**What you have to do:** Somewhere below is a line with "Hp Photosmart... (59, 2276)" and, later, a line with "Deel dit product (41, 535)"; repeat those two lines and all the lines between them, exactly as they are.

-- -- --

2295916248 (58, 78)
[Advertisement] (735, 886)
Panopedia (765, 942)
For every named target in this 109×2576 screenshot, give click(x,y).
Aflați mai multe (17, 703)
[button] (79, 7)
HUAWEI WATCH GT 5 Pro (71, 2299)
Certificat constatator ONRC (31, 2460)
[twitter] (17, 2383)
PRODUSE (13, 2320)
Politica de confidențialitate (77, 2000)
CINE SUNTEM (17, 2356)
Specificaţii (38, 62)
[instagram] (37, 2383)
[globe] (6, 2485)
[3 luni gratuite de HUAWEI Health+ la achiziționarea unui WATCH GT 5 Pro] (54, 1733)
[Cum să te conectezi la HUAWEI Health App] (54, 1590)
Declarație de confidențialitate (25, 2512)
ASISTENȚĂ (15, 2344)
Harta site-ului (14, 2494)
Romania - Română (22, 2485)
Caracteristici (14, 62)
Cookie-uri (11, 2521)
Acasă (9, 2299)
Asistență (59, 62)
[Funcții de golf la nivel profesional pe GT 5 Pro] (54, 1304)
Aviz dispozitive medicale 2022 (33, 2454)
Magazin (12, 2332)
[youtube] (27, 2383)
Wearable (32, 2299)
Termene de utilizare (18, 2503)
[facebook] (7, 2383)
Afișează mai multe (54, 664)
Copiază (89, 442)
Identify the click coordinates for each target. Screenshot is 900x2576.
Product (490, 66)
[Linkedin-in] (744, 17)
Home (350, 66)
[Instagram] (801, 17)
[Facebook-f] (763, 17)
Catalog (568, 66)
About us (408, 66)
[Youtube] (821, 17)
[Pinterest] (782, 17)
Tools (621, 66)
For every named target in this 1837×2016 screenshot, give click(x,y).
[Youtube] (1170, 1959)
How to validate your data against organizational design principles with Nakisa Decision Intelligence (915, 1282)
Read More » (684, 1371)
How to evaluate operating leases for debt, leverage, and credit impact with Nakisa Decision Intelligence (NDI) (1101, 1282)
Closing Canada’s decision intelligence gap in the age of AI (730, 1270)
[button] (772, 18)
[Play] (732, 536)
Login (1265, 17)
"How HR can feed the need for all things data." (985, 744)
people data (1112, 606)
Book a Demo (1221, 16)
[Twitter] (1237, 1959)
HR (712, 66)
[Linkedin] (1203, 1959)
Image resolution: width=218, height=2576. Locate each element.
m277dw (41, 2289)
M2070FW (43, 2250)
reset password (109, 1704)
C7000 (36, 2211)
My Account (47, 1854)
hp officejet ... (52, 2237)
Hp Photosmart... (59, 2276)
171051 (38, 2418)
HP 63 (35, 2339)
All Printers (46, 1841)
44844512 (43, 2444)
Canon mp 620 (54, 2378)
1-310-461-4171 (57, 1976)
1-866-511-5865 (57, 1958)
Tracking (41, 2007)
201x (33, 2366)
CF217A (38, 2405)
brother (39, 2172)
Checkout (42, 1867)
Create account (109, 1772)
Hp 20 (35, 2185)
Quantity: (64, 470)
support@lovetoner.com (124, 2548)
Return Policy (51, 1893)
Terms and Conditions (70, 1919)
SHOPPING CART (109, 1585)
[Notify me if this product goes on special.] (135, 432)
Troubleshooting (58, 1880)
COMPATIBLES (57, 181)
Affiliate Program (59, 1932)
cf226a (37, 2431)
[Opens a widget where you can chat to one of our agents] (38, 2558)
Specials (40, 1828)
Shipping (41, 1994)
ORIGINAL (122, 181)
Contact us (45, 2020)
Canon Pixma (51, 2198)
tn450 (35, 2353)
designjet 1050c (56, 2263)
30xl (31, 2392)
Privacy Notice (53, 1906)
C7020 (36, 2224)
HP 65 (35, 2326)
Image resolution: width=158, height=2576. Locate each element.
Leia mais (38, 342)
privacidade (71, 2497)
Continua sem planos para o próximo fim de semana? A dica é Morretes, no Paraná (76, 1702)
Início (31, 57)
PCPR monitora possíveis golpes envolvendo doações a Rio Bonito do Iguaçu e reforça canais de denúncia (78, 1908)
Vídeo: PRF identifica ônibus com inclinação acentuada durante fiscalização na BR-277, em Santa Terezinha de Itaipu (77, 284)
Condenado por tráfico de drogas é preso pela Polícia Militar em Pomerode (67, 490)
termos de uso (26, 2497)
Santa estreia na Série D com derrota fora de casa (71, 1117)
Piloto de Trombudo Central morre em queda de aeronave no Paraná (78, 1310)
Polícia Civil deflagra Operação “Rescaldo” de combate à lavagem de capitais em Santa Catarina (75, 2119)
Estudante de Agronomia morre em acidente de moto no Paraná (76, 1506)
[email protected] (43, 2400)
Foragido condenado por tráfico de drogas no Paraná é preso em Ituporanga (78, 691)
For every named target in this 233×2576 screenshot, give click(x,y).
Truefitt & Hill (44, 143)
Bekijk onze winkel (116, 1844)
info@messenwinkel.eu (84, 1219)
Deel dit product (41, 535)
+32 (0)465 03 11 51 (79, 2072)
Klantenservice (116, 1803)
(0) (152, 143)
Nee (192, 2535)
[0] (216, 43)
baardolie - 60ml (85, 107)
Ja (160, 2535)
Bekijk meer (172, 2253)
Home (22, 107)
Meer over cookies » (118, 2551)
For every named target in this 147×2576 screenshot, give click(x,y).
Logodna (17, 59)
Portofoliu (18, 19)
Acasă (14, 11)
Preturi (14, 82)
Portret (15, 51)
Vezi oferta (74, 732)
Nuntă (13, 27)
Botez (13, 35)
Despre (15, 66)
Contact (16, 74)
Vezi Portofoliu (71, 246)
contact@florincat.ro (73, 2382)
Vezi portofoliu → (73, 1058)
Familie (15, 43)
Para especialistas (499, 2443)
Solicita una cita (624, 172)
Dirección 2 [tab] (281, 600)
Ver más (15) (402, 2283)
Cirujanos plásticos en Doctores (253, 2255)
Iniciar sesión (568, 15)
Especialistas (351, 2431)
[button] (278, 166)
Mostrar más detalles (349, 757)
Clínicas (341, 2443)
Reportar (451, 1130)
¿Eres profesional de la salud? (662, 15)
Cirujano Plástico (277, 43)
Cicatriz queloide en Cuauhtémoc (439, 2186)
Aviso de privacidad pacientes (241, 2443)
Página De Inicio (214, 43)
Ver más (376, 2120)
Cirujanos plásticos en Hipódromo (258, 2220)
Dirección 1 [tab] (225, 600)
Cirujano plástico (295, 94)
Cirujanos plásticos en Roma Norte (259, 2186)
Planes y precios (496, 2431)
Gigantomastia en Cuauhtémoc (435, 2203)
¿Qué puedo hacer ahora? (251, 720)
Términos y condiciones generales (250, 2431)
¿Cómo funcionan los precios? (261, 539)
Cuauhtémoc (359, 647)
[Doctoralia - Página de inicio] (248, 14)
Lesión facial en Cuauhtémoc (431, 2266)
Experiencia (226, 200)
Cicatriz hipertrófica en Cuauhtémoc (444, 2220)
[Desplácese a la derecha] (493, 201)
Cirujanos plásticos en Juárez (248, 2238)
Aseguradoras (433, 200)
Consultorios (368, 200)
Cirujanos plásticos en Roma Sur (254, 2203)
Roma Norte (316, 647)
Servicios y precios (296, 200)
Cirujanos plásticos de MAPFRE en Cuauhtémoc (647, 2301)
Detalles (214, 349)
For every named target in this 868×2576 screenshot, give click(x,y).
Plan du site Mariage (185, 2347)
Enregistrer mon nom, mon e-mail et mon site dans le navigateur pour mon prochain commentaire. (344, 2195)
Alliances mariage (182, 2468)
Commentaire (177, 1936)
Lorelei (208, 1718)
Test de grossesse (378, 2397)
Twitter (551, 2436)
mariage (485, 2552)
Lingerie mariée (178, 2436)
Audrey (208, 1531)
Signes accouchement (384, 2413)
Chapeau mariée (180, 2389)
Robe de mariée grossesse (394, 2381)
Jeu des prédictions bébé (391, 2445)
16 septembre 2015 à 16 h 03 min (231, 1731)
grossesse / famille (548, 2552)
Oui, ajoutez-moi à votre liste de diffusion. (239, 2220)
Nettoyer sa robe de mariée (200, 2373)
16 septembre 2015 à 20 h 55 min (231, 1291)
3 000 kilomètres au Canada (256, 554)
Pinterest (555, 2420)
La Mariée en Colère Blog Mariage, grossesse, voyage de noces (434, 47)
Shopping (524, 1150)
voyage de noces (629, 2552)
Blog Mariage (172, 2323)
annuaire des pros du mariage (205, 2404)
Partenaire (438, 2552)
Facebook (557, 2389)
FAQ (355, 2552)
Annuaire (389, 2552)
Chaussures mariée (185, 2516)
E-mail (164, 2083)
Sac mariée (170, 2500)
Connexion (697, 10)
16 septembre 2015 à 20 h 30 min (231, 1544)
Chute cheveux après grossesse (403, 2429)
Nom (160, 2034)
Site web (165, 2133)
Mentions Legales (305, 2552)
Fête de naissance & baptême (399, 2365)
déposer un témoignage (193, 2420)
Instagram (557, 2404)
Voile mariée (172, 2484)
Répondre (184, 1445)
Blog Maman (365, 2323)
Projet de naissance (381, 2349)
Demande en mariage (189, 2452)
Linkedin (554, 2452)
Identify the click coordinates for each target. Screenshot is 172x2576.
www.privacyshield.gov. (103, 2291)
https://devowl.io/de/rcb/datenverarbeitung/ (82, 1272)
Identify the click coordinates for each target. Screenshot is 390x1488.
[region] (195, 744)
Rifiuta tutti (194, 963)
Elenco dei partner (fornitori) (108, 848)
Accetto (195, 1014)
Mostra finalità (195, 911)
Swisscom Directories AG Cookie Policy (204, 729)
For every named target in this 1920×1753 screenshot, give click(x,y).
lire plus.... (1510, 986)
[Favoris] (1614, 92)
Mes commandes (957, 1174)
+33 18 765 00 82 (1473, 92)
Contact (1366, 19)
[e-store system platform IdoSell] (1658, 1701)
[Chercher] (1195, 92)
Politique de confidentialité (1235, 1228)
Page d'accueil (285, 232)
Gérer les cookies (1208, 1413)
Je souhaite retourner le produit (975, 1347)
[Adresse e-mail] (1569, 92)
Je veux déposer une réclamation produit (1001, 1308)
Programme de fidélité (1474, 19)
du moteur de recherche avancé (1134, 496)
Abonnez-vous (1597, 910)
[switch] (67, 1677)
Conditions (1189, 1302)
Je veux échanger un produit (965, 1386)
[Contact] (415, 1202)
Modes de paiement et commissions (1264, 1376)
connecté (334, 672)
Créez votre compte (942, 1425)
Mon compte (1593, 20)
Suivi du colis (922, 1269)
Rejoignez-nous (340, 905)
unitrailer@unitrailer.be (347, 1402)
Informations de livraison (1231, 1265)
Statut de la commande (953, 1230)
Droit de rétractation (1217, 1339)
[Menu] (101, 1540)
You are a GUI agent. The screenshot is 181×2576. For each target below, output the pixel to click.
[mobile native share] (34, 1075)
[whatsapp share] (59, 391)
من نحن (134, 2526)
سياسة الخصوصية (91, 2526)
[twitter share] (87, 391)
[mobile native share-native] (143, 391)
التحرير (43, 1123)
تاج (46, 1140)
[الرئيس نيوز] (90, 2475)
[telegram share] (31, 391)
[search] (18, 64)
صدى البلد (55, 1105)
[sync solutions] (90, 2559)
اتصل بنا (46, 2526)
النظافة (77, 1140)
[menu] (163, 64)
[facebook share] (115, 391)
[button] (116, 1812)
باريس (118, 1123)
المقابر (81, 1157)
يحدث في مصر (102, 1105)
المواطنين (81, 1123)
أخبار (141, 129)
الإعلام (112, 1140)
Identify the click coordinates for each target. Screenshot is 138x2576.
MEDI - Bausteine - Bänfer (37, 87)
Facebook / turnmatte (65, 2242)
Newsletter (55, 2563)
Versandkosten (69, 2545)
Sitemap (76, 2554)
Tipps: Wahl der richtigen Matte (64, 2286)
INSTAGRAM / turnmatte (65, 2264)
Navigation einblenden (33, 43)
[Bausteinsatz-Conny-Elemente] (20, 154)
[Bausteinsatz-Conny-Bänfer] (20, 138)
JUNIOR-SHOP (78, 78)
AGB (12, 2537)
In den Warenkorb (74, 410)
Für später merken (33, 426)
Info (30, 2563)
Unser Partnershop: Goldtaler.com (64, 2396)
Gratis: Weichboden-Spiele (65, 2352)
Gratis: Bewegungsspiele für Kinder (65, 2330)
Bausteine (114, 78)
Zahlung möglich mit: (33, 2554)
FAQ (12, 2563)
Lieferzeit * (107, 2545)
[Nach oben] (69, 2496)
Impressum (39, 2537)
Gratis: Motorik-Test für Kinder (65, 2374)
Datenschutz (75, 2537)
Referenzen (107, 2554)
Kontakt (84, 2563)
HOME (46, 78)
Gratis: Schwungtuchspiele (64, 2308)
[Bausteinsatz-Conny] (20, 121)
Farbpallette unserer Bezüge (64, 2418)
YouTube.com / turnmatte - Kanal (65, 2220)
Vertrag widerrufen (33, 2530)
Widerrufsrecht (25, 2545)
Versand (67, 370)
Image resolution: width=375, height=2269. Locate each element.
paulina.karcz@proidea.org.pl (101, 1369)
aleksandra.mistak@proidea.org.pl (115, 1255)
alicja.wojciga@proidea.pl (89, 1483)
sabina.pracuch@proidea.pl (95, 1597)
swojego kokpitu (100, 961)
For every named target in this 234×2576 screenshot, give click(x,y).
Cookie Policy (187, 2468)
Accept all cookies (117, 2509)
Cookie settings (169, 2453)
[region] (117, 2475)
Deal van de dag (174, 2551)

-- -- --

**Task solution:**
Hp Photosmart... (59, 2276)
171051 (38, 2418)
HP 63 (35, 2339)
All Printers (46, 1841)
44844512 (43, 2444)
Canon mp 620 (54, 2378)
1-310-461-4171 (57, 1976)
1-866-511-5865 (57, 1958)
Tracking (41, 2007)
201x (33, 2366)
CF217A (38, 2405)
brother (39, 2172)
Checkout (42, 1867)
Create account (109, 1772)
Hp 20 (35, 2185)
Quantity: (64, 470)
support@lovetoner.com (124, 2548)
Return Policy (51, 1893)
Terms and Conditions (70, 1919)
SHOPPING CART (109, 1585)
[Notify me if this product goes on special.] (135, 432)
Troubleshooting (58, 1880)
COMPATIBLES (57, 181)
Affiliate Program (59, 1932)
cf226a (37, 2431)
[Opens a widget where you can chat to one of our agents] (38, 2558)
Specials (40, 1828)
Shipping (41, 1994)
ORIGINAL (122, 181)
Contact us (45, 2020)
Canon Pixma (51, 2198)
tn450 (35, 2353)
designjet 1050c (56, 2263)
30xl (31, 2392)
Privacy Notice (53, 1906)
C7020 (36, 2224)
HP 65 (35, 2326)
Image resolution: width=158, height=2576. Locate each element.
Leia mais (38, 342)
privacidade (71, 2497)
Continua sem planos para o próximo fim de semana? A dica é Morretes, no Paraná (76, 1702)
Início (31, 57)
PCPR monitora possíveis golpes envolvendo doações a Rio Bonito do Iguaçu e reforça canais de denúncia (78, 1908)
Vídeo: PRF identifica ônibus com inclinação acentuada durante fiscalização na BR-277, em Santa Terezinha de Itaipu (77, 284)
Condenado por tráfico de drogas é preso pela Polícia Militar em Pomerode (67, 490)
termos de uso (26, 2497)
Santa estreia na Série D com derrota fora de casa (71, 1117)
Piloto de Trombudo Central morre em queda de aeronave no Paraná (78, 1310)
Polícia Civil deflagra Operação “Rescaldo” de combate à lavagem de capitais em Santa Catarina (75, 2119)
Estudante de Agronomia morre em acidente de moto no Paraná (76, 1506)
[email protected] (43, 2400)
Foragido condenado por tráfico de drogas no Paraná é preso em Ituporanga (78, 691)
For every named target in this 233×2576 screenshot, give click(x,y).
Truefitt & Hill (44, 143)
Bekijk onze winkel (116, 1844)
info@messenwinkel.eu (84, 1219)
Deel dit product (41, 535)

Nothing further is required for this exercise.